2.円皮鍼を貼って帰したところ、後日、症状の悪化の訴えが後任にあった。
【原因】
1.自然にはがれても他の者に刺さる恐れのないことの説明が不足した。
2.後のフォローのできない治療方法の選択であった
【予防と対策】
1.円皮鍼は用いない
2.用いる際は、自然に剥がれた時の対応、はがす日数の目安の指定などの
説明を行う
⑤マッサージによる揉み返し
【経緯】
マッサージを受けた翌日、全身が痛くなったと後任に訴えがあった。
【原因】
患者の感受性を越えた強度のマッサージを行った。
【予防と対策】
1.治療中に刺激の強弱を患者へ確認する
2.稀に揉み返しのあることを事前事後に予め説明しておく
<その他留意していただきたいこと>
現地で問題が発生した場合・または懸念事項がある場合は速やかに現地リーダーと後方支援スタッフにご報告ください。また、患者様のカルテ・現地連絡ノートにも詳細を記すなど、後任の方がわかりやすいように記録を残すよう努めてください。

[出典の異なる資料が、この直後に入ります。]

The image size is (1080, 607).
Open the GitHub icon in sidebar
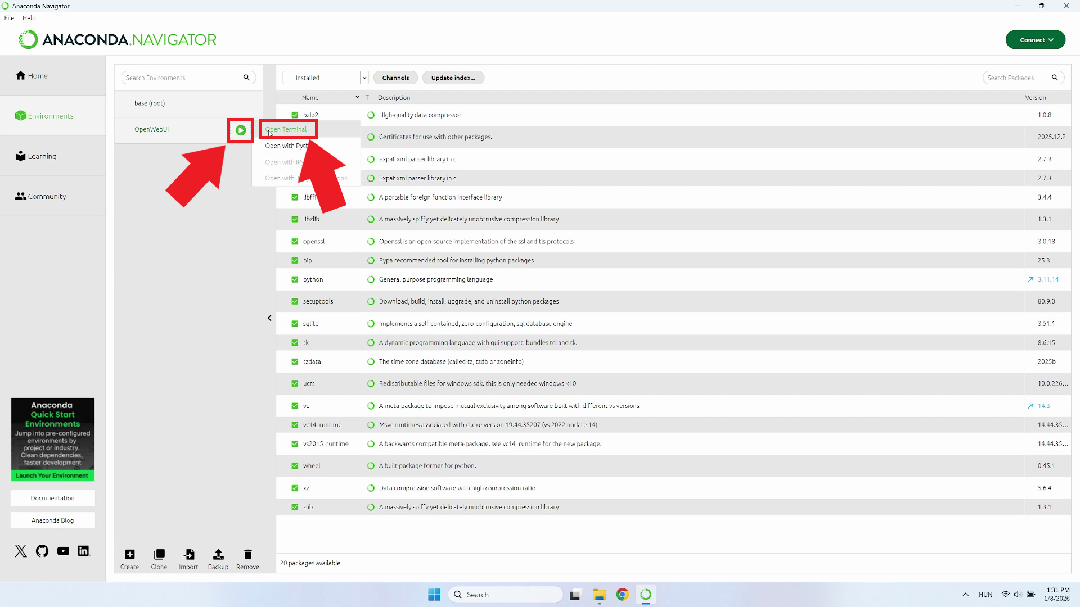(x=42, y=551)
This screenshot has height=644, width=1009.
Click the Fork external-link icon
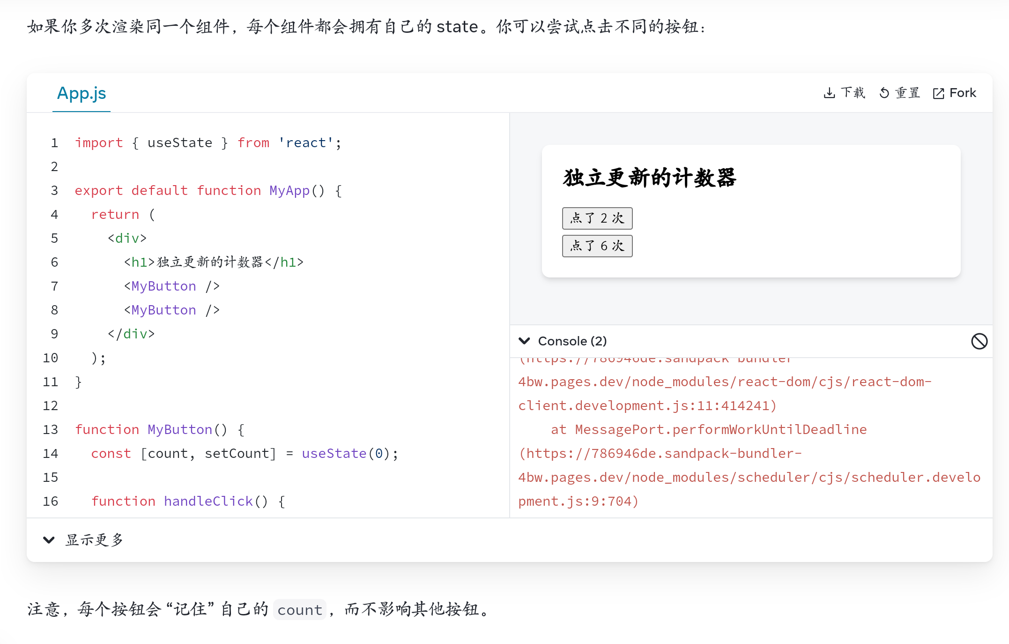pyautogui.click(x=938, y=94)
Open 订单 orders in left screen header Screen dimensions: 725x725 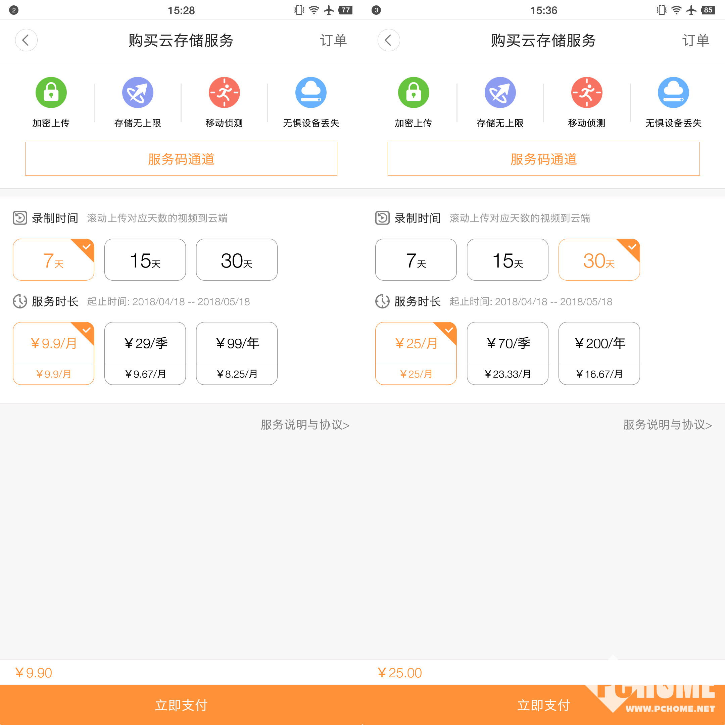point(333,41)
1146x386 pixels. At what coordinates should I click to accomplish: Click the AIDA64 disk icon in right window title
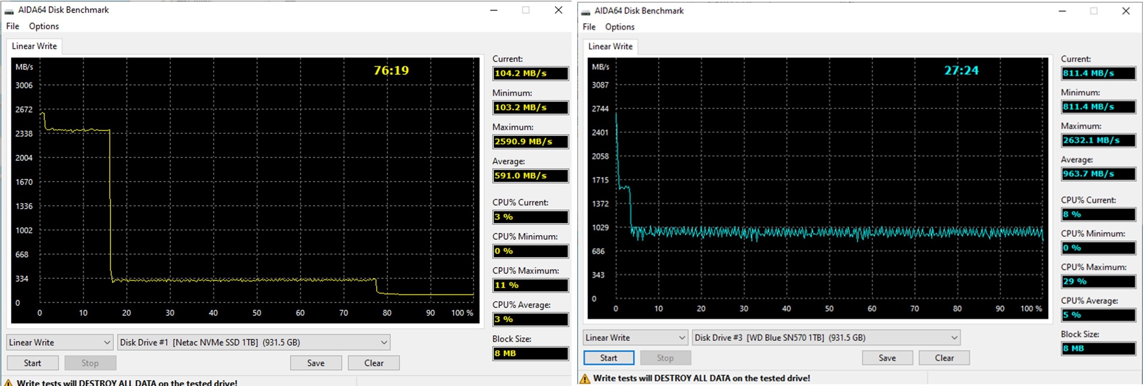pos(585,12)
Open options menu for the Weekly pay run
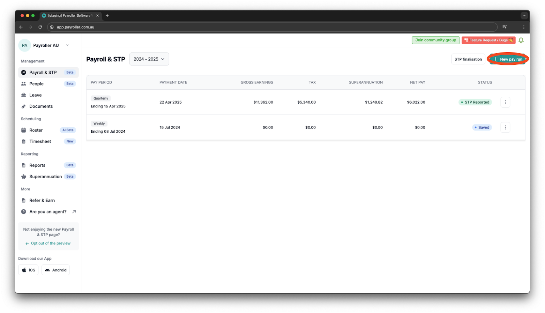Viewport: 545px width, 313px height. [505, 127]
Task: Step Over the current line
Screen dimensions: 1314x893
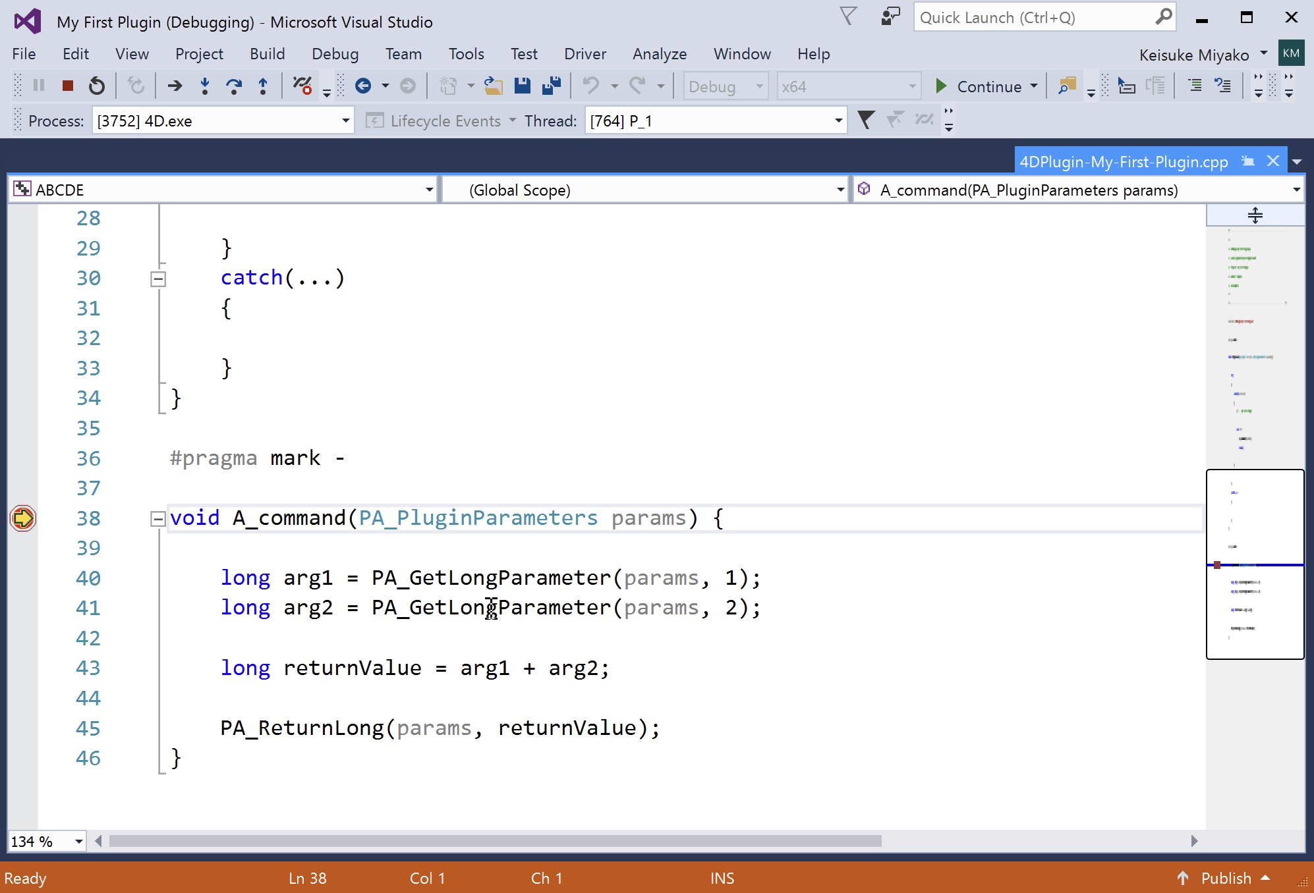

また、ここに紹介する事例以外にも、鍼灸治療において一般的に予想される事故として以下があります。くれぐれも注意していただくよう、お願い申し上げます。
・ 臓器損傷(例:気胸など)
・ 感染症(例:B型肝炎など)
・ お灸による火傷
なお、前任者のミスに対して、後任が謝罪を求められる場合もあります。
自らの仲間による事故と受け止めて頂き、柔軟な対応をお願い申し上げます。